5.2 Adaptive Learning Strategies
Although phishing concept hierarchy can be used to adjust learning plan, the users’ learning abilities are still critical. If users cannot understand phishing concepts in time, designed learning may not be achieved. Hence, our idea is to speed up learning phishing concept by providing legitimate page. This strategy is so-called the contrast strategy. By comparing phishing page and legitimate page, users can observe the difference between them easier. This difference is indeed a phishing attack technique presented via the phishing features. The following example shows how the contrast strategy works.
Example 3
In Figure 20, the mission is “Find Job by yes123 mail”, users need to go to Gmail to receive mail sent by “yes123”, than go to “yes123” and login. There are three pages in the mission, “Gmail”, “yes123 login” and “yes123 home”. And we use this mission to teach user “Homography” shown in Figure 21.(a). If users can not identify “Homography” in page “Gmail”, then will restart the mission with the scenario that the page “Gmail” is legitimate shown in 21.(b). Thus, user can compare phishing page and legitimate page.
(a)
(b)
Figure 21. Contrast strategy in Adaptive Game Content Selection
The most important goal of anti-phishing educations is to teach users how to prevent phishing attacks in their daily life. Therefore, the knowledge transfer abilities of users which are to apply phishing knowledge to detect phishing pages with different scenarios are essential. Our idea of improving the knowledge transfer ability is to provide different phishing pages with the same phishing attack. This is so-called the analogy strategy. By previous experiences, user can understand how this phishing attack works easier. Example 5 shows the analogy strategy in our proposed system.
Example 5
In Figure 21, the mission is “Find Job by yes123 mail”, users need to go to Gmail to receive mail send by “yes123”, than go to “yes123” and login. If users can identify phishing attack in this mission shown in Figure 22.(a). We will select another mission shown in Figure 22.(b) with the same phishing attack to test the knowledge transfer ability of users.
(a)
(b)
Figure 22. Analogy strategy in Adaptive Game Content Selection
In our proposed system, adaptive strategy based on phishing concept hierarchy is prior to the contrast strategy and the analogy strategy. After learning whole phishing concepts, the analogy strategy is then applied to improve the knowledge transfer ability. Once users misjudge a phishing page, the contrast strategy is applied to help users to understand this embedded phishing attack knowledge. In the next chapter, we will propose our system containing knowledge acquisition module, mission generation module and adaptive game engine. The experiment results are also provided in the next chapter.

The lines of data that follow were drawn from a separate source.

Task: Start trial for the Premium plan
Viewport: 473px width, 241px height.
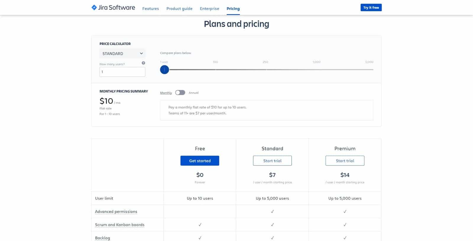Action: [345, 161]
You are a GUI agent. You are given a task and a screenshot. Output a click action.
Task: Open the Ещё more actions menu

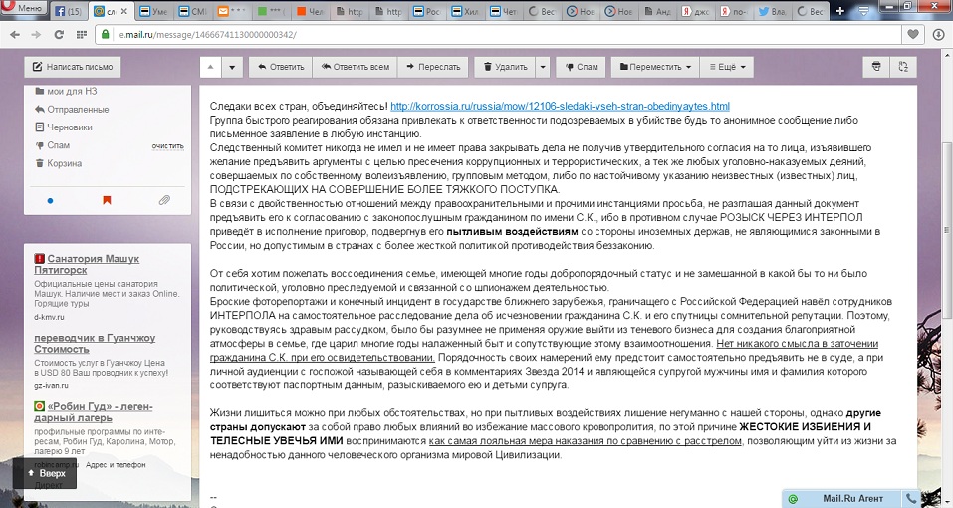point(726,67)
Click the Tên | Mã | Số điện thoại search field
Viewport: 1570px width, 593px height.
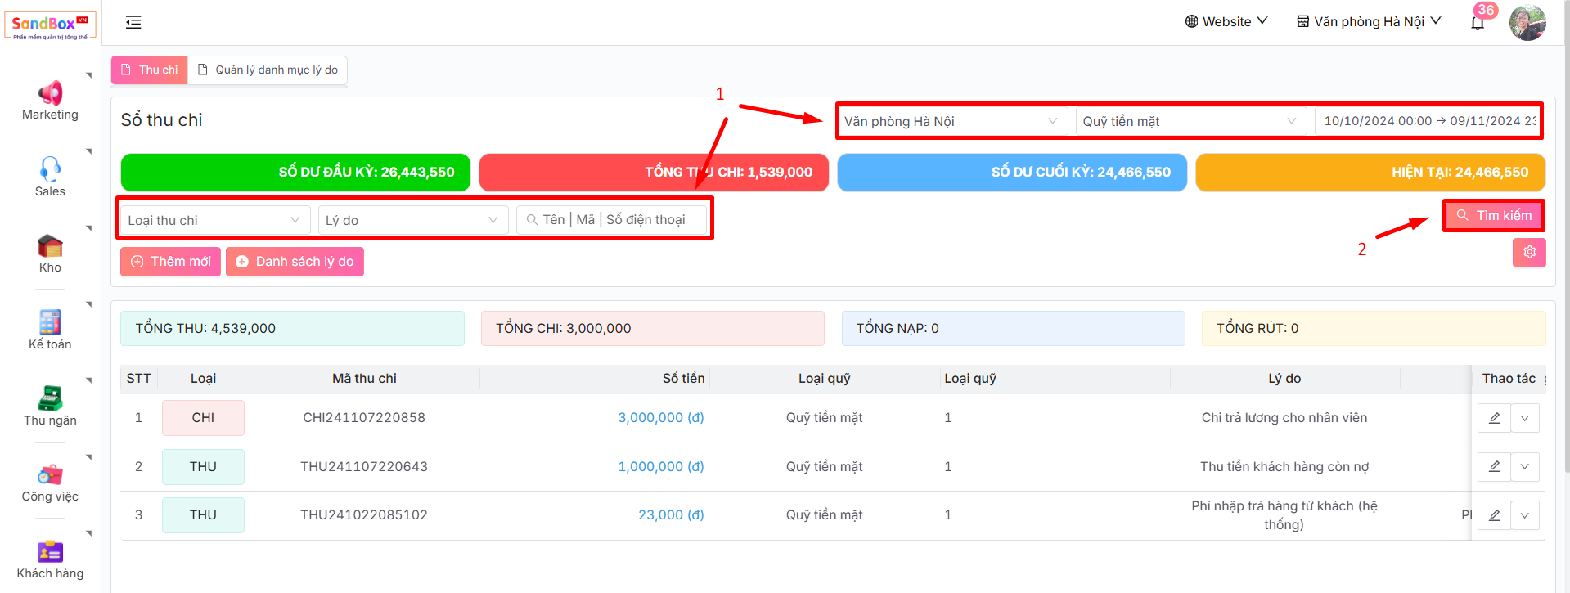pos(614,220)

Chapter 6 System Implementation and Experiment
6.1 System Implementation
For evaluating our proposed approach, we implement a three-phase prototype system including Knowledge Acquisition Phase, Game Mission Generation Phase and Adaptive Game Content Selection Phase. The system architecture is shown in Figure 23.

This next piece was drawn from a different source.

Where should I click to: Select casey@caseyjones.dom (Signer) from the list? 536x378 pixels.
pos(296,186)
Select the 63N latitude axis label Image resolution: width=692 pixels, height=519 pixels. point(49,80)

Figure 23. Intelligent Mission Management System Architecture
In knowledge acquisition phase, phishing knowledge is acquired from experts via the synthesis knowledge capturing algorithm. In the meanwhile, folks can provide page scenario by the proposed authoring tool. In Phase II, the stored page scenarios and phishing knowledge are further used to generate game missions for anti-phishing education game. While users start playing anti-phishing education, the inference engine selects phishing page adaptively based on users’ portfolio and phishing concept hierarchy.

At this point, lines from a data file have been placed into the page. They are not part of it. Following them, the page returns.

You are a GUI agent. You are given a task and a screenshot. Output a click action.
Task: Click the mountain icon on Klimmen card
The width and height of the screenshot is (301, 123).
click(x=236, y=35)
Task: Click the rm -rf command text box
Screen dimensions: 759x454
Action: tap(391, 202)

The screen shot of authoring tool is shown in Figure 24. Folks firstly provide the address of this page and then edit new page scenario of the phishing attack technique. If the existing phishing features are insufficient to describe the phishing attack techniques, folks can click the “add new info button” to extend the frame by inserting new phishing feature. Therefore,
anti-phishing education game can be flexible for educating evolving phishing attack knowledge.
Figure 24. Page scenario authoring screen shot
The screen shot of game is shown in Figure 25. The main character of the game is a soldier John, where John has to complete the missions from his commander, but has to avoid phishing attacks. In mission, John can determine whether each desiring hyperlink is phishing or not. The other character, John’s commander, helps John out by providing tips on how to identity phishing page, shown in Figure 25.
In this immediate feedback, the left column is an introduction of this phishing attack technique. The main frame shows the user’s misjudged phishing page, the phishing features are highlighted for reminding users. The corresponding legitimate page is also provided for recognizing this phishing attack knowledge.
Figure 25. Screen shot of ASAPEG
Fig ure 26. Screen shot of immediate feedback
In the evaluation, we consult several experts in security domain and education domain.
Security experts consider phishing attack knowledge as the implementation techniques. From this viewpoint, advanced phishing attack techniques such as DNS cache poison and XSS attack cannot be completely represented by our proposed anti-phishing education game. However, our goal is to train users how to avoid phishing attack instead of training phisher. In
contrast, security experts consider that phishing features provided by anti-phishing education game can describe nowadays phishing attacks. Education experts are satisfied with most functions of anti-phishing education game excepting game scenarios. In general, most experts agree that anti-phishing education game is convenient for educating users about phishing attack and improving users’ ability of distinguishing phishing page in real life.
6.2 Experiment Design
In this experiment, we evaluated the learning achievement and learning motivation of participants. First, 20 Web pages are given, and participants were asked to determine whether each page is phishing or not and the confidences of their judgments. After 10 minutes training, 20 Web pages are given, and participants were asked to determine 20 more Web pages which were phishing. Finally, a questionnaire based on Technology Acceptance Model (TAM) was provided for evaluating learning motivation. The experiment flow is shown in Figure 27.
Figure 27. Experiment of APEG flow
We used a between-subjects experimental design to test two training conditions:
minutes reading online anti-phishing material.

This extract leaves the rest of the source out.